Executive action will crack down on efforts to evade background checks by people
wanting to own one of these and other automatic weapons.
Vice President Joe Biden Thursday announced
two new executive actions the Obama administration believes will help curb the number of guns that wind up in the wrong hands. As expected, the National Rifle Association issued a whine saying the actions won't accomplish anything other than hurting "law-abiding gun owners." The actions build on the 23 announced
by the president in January.
The actions will restrict the reimportation of surplus military-grade weapons solely to museums and will close a loophole that allows people to evade required background checks for owning machine-guns and short-barreled shotguns by registering them with trusts or corporations.
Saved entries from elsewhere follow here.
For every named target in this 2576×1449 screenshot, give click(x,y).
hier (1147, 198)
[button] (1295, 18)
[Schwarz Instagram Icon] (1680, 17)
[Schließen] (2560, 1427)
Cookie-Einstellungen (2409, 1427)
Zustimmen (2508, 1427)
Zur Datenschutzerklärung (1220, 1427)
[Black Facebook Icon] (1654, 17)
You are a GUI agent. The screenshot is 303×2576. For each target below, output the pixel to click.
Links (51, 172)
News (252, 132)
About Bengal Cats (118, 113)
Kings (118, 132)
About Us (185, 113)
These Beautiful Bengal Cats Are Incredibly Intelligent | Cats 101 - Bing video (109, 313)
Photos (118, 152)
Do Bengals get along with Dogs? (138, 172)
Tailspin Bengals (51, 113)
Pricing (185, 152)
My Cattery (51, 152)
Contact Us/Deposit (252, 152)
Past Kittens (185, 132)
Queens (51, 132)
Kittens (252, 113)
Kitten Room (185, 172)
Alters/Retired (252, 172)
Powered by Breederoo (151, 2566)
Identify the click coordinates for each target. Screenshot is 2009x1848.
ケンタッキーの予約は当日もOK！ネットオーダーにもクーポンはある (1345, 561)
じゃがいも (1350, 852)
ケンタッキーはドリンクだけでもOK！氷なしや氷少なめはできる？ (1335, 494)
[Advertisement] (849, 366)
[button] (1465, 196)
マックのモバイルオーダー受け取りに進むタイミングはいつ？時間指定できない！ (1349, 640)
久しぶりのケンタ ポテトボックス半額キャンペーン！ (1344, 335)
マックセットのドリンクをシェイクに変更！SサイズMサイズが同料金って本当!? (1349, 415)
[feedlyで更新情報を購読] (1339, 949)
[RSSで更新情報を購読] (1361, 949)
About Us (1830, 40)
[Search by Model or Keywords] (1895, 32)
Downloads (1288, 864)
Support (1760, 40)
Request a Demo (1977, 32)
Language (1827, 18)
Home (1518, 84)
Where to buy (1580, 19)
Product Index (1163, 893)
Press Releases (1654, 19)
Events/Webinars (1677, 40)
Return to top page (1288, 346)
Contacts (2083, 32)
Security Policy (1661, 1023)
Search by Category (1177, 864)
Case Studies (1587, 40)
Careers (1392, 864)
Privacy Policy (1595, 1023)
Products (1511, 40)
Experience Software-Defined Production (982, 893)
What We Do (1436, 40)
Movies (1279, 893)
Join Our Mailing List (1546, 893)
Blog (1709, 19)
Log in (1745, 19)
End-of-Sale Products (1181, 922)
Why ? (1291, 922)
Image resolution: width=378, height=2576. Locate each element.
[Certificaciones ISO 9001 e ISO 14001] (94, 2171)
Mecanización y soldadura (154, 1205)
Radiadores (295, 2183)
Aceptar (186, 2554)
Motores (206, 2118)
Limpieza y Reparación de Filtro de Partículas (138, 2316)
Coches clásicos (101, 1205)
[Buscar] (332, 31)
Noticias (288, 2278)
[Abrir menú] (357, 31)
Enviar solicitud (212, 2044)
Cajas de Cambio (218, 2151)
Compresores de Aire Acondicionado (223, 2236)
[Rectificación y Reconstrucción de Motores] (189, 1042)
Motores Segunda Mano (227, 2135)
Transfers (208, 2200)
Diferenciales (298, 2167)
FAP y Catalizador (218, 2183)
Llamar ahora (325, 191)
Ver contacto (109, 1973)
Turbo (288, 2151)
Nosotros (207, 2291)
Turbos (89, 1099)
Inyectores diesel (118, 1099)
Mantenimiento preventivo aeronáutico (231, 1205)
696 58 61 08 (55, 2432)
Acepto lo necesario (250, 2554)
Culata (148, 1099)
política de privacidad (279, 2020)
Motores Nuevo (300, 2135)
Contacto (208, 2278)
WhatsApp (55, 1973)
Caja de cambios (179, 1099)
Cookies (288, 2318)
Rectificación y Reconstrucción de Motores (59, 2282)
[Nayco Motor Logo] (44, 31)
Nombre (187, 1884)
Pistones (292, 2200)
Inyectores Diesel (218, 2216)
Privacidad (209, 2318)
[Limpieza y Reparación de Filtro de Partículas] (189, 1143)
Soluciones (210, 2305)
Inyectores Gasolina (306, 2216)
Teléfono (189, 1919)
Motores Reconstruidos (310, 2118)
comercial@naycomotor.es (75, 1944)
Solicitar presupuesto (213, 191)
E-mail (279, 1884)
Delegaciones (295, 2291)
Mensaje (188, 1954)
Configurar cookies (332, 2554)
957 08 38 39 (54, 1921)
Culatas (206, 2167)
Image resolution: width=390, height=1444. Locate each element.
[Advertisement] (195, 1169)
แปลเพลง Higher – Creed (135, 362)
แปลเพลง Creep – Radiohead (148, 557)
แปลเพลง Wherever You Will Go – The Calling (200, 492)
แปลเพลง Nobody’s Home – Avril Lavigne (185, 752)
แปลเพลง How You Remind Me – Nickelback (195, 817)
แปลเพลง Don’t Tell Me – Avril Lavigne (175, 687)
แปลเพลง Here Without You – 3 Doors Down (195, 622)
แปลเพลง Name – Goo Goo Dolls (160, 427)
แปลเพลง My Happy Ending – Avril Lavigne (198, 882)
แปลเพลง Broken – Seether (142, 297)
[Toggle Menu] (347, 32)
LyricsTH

Reimportation of military-grade weapons that the United States previously sold or donated to its allies overseas currently requires federal approval. But since 2005, officials say the government has okayed the reimportation of more than 250,000 such firearms by private entities. Except for museums, which presumably will seek only a handful of these obsolete weapons, no further reimportations will be allowed.
Since 1934, anyone wanting to own machine-guns and other restricted firearms has been required to undergo an extensive FBI background check, pay a $200 tax and register the weapon. But this requirement can be skirted when the registered owner is a trust or corporation because there is no background check of the trustees or beneficiaries of such entities. The government says that last year alone, the Bureau of Alcohol, Tobacco, Firearms and Explosives received 39,000 requests for transfers of restricted weapons to trusts or corporations. Some of these firearms end up in criminal hands, officials say. Under the new executive action, background checks will be required of trustees and beneficiaries of those entities owning the restricted weapons.
The reimportation action takes effect immediately. But the action on firearms registered to corporations must undergo a 90-day public comment period before ATF reviews suggestions and finalizes the rule.
The NRA responded in typical fashion:
"The Obama administration has once again completely missed the mark when it comes to stopping violent crime," said NRA spokesman Andrew Arulanandam. "This administration should get serious about prosecuting violent criminals who misuse guns and stop focusing its efforts on law-abiding gun owners."
The gun-manufacturers' mouthpiece, along with other gun lobbies, have worked diligently to keep firearms widely available to criminals by employing scare tactics—they're coming to take all your guns
—to fight legislation like that defeated in April that would have required background checks for almost all private sales and other transfers of guns. Sales through licensed dealers already require such checks. Polls have shown for more than a year that, in every state, a large majority of Americans, including gun-owners, support background checks.